▶ [Objetivo]
¿Puedes volver a escribir el pasaje del bloque de texto que comienza en las palabras "Y ello se debe" y termina después de "la visión humana.", cambiando "historias" por "narraciones"?

▶ [Bloque de texto]
▽

Y ello se debe a las características mencionadas del discurso meriniano, al singular esfuerzo compositivo mediante el que las diferentes historias inciden unas en otras, y entre todas deconstruyen la historia eje, la del profesor. Dos de ellas proveen una base legendaria al relato: el cuento de la tía Marcelina y la de Nonia. Suponen el trasfondo donde la identidad del ser queda pluralizada, y justifican las incesantes metamorfosis. Y repito, son historias, hecho decisivo en cuanto explica que el acceso a la orilla oscura de la existencia es experimentado gracias a las distorsiones ópticas, los súbitos escalofríos experimentados al advertir presencias ausentes, sumadas a nuestras lecturas, cómplices en la labor de conformar la visión humana.

La historia semilla es la de tía Marcelina, en que un dios-lagarto de piedra a cuyos pies viene a sentarse un soldado, toma el cuerpo de éste, y continúa el retorno del militar a casa, donde lo esperan la mujer y los hijos. La esposa nota un brillo extraño en los ojos, y tras consultar a una anciana entendida en conjuros decide someterlo a una prueba, que le devolverá a la piel de reptil. La moraleja de las metamorfosis parece evidente, la pervivencia de la posibilidad de sufrir mutaciones, de adquirir la figura de otro; la historia se la contaba la tía al protagonista, ahora convertido en el pariente, cuando niño, al acostarse. Así pues, tenemos la historia de la metamorfosis a la orilla del sueño, lo que dotará a las alteraciones del protagonista de la indeterminación de cuanto ocurre en la duermevela.

El relato de Nonia presenta a Susana, una francesa que enseña a la joven francés y música; un día la maestra refiere a la alumna su llegada a león. Enamorada de un fraile músico, huyó de casa con el amante, iniciando un peregrinaje por el Camino de Santiago. Nonia yuxtapone al poco las correrías de los peregrinos sacrílegos con una leyenda del siglo XII perteneciente al folklore tradicional del Camino. El cuento de Nonia añade, por tanto, un elemento al del lagarto, las duplicaciones y metamorfosis ocurren en el espacio sí, y también en el tiempo. La leyenda y lo resbaladizo de sus contenidos supone un primer círculo difuminador de la fábula central.

△

▶ [Registros de datos]
▽

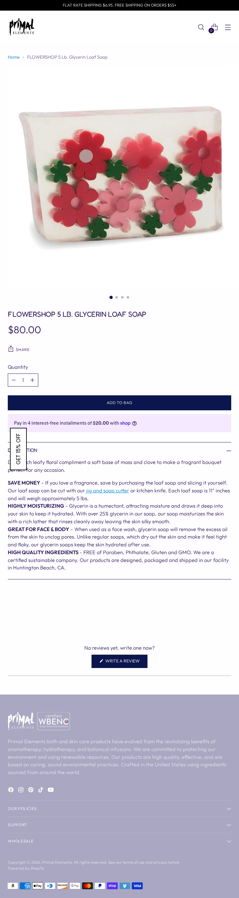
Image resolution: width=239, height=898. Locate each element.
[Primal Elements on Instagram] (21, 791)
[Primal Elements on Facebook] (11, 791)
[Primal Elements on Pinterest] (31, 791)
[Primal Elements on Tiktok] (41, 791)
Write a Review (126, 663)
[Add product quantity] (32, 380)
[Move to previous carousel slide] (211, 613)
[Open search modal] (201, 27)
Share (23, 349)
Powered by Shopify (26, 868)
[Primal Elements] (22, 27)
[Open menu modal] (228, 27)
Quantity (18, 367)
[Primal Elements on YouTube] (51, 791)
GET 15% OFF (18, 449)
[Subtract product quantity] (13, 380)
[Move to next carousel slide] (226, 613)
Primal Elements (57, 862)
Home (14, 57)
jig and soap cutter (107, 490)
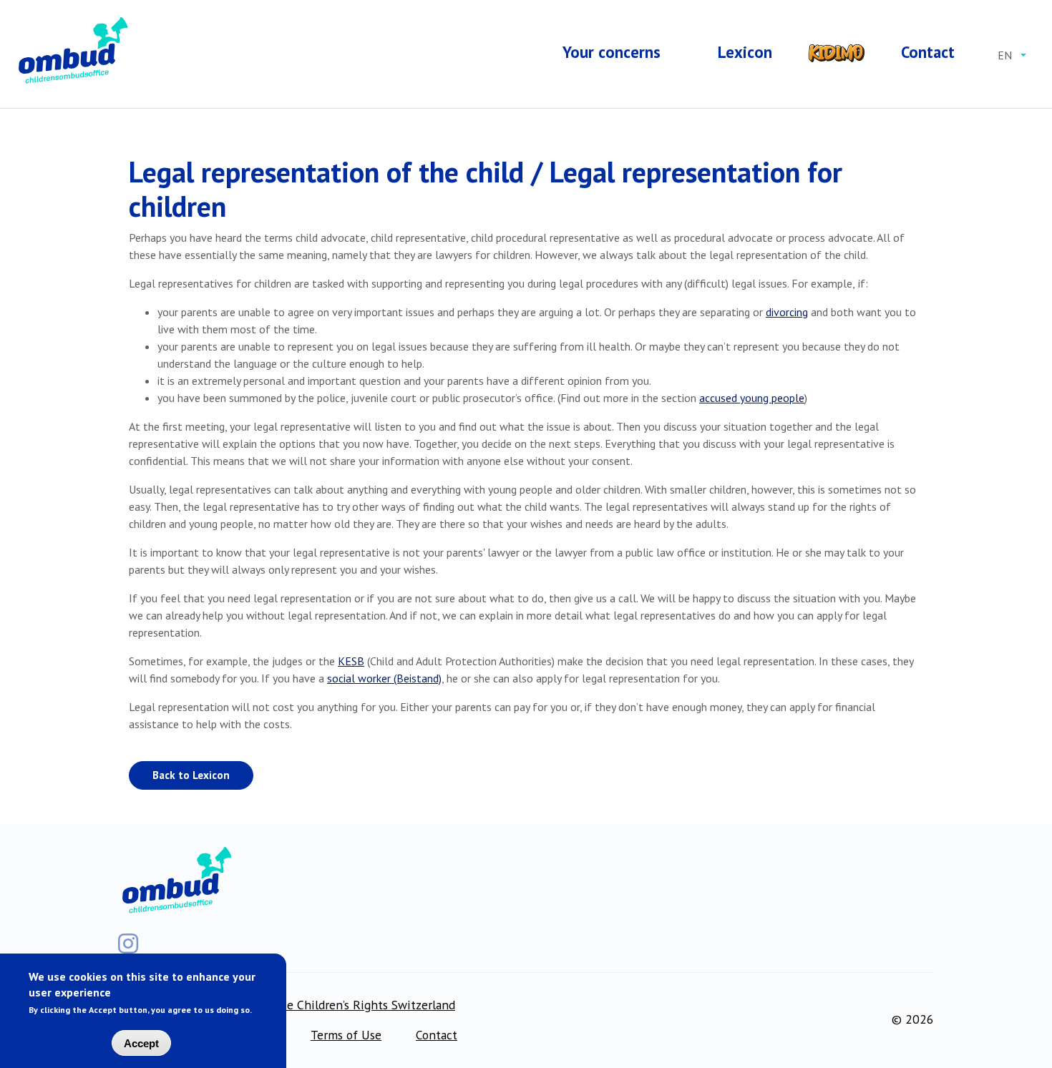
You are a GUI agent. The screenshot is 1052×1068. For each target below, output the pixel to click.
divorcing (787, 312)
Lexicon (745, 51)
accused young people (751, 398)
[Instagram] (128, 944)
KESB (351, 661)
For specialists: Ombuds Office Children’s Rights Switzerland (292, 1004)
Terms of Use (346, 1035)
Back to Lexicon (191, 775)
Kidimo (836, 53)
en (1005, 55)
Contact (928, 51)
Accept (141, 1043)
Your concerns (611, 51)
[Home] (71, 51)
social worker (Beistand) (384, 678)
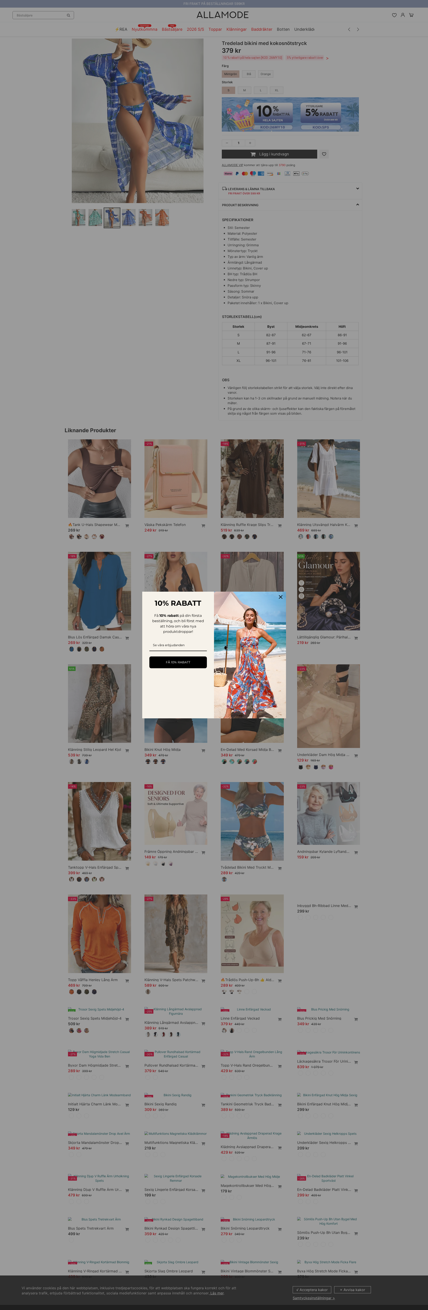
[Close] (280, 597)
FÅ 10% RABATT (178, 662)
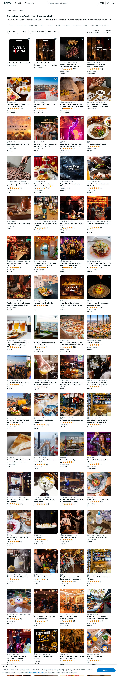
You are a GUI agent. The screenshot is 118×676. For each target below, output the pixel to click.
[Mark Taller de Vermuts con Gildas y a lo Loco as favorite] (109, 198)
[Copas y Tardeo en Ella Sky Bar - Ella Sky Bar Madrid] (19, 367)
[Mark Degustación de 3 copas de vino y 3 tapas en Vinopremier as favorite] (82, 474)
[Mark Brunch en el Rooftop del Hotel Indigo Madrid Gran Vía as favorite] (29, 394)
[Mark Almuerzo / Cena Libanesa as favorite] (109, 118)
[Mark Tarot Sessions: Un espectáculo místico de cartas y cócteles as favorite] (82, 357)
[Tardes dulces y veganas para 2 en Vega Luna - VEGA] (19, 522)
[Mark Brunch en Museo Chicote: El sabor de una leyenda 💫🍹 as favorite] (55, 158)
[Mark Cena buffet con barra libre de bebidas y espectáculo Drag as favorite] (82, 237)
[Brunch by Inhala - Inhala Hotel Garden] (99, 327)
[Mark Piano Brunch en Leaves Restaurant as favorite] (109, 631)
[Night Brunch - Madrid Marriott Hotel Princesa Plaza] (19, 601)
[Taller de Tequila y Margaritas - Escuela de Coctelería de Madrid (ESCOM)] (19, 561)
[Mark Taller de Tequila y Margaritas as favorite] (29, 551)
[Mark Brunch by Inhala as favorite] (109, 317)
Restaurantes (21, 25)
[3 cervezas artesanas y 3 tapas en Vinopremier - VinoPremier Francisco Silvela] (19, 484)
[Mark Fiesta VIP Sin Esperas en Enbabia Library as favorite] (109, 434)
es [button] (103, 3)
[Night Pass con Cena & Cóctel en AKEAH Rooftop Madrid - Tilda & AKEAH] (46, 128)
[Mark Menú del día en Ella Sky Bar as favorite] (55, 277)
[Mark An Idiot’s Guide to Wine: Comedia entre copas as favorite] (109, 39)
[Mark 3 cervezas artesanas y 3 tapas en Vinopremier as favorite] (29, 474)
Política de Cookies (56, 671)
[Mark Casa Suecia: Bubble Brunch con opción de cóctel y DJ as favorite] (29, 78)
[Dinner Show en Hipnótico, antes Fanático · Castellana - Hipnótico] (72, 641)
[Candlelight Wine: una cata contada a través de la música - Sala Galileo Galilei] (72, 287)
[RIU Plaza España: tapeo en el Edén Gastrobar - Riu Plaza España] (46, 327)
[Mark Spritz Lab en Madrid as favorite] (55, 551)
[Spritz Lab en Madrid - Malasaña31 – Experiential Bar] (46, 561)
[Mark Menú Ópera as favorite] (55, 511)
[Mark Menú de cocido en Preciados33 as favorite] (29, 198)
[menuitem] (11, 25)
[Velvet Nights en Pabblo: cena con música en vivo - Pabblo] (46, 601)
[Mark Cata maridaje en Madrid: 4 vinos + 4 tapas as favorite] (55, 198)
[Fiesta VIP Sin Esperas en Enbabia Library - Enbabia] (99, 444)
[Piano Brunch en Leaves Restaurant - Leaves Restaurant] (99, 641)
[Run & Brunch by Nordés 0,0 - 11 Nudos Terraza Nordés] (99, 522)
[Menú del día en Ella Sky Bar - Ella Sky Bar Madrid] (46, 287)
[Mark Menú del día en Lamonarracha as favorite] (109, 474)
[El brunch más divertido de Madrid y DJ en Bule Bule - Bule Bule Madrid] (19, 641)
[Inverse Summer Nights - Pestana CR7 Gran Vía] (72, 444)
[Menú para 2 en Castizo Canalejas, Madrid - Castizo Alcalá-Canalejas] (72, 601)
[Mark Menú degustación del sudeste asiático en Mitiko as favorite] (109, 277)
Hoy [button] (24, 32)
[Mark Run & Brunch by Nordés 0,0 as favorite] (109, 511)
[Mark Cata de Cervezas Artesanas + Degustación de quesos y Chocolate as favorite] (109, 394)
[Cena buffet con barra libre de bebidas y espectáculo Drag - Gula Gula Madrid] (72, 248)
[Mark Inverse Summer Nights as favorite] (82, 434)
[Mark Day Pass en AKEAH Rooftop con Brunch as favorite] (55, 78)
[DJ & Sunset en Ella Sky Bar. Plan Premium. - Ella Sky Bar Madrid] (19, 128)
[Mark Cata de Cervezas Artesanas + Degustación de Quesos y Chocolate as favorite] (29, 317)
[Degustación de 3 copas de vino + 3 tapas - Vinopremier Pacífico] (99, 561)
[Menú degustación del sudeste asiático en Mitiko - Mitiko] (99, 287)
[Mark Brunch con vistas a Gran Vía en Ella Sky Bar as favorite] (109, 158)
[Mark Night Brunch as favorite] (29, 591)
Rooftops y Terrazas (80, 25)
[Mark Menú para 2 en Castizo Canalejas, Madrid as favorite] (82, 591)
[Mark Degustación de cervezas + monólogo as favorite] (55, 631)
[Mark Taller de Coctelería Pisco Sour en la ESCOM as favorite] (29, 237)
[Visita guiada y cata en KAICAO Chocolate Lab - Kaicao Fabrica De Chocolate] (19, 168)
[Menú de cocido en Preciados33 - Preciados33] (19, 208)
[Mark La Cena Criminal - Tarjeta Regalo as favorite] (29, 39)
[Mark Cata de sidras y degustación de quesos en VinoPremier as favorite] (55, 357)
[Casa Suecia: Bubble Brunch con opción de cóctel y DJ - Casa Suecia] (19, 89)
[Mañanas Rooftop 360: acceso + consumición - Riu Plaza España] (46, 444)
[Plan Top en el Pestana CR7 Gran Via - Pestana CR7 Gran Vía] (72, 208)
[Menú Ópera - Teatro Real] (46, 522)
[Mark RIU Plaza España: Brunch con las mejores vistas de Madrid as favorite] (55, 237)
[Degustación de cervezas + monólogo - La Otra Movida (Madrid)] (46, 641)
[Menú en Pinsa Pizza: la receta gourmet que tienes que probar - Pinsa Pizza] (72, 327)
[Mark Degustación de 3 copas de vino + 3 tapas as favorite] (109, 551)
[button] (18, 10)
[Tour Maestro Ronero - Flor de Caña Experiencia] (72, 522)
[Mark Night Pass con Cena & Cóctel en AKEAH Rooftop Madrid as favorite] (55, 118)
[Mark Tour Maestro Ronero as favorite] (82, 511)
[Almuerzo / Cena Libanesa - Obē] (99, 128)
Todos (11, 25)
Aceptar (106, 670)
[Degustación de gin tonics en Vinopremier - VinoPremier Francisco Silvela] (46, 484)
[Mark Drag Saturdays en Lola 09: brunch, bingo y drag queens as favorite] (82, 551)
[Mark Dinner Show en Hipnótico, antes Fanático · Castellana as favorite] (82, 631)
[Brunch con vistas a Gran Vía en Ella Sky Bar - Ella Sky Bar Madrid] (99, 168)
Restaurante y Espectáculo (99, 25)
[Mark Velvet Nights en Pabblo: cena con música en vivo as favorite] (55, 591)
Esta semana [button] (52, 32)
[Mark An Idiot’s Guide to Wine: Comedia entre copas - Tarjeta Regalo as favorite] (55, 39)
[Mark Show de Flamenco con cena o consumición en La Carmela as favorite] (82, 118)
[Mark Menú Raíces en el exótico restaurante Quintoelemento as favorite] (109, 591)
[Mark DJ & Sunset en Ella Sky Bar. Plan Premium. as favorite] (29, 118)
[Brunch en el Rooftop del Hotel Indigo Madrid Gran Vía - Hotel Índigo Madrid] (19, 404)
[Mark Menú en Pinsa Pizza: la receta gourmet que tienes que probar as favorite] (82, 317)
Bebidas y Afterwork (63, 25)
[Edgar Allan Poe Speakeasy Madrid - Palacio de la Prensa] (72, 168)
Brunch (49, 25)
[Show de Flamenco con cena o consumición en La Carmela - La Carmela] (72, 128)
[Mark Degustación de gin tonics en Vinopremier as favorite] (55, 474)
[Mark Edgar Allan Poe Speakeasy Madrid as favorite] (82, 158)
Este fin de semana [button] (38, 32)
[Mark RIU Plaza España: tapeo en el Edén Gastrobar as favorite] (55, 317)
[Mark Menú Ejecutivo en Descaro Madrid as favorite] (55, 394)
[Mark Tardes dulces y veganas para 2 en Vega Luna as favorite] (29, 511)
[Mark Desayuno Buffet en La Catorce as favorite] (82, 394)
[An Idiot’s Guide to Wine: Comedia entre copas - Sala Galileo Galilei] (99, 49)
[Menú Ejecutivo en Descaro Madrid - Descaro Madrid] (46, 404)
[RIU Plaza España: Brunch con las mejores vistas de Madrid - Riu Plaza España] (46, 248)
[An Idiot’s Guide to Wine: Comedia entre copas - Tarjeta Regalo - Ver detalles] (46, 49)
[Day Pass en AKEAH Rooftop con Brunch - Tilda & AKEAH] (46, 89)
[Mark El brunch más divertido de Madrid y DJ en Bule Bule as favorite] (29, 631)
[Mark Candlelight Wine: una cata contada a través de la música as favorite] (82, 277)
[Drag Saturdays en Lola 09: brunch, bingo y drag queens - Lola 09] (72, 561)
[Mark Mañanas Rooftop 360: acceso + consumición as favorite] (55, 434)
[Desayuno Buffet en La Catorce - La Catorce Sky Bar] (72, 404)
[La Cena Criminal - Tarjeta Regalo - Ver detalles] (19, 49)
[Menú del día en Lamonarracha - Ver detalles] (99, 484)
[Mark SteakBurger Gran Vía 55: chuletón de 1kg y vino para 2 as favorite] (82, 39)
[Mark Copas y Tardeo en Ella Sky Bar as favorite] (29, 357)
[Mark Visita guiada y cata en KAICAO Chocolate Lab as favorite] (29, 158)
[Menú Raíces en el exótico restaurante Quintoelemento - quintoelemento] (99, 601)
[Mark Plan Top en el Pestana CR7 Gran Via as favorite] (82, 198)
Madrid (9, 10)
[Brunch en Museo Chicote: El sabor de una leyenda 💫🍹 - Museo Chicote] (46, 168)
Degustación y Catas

△

▶ [Respuesta del ejercicio]
Y ello se debe a las características mencionadas del discurso meriniano, al singular esfuerzo compositivo mediante el que las diferentes narraciones inciden unas en otras, y entre todas deconstruyen la historia eje, la del profesor. Dos de ellas proveen una base legendaria al relato: el cuento de la tía Marcelina y la de Nonia. Suponen el trasfondo donde la identidad del ser queda pluralizada, y justifican las incesantes metamorfosis. Y repito, son narraciones, hecho decisivo en cuanto explica que el acceso a la orilla oscura de la existencia es experimentado gracias a las distorsiones ópticas, los súbitos escalofríos experimentados al advertir presencias ausentes, sumadas a nuestras lecturas, cómplices en la labor de conformar la visión humana.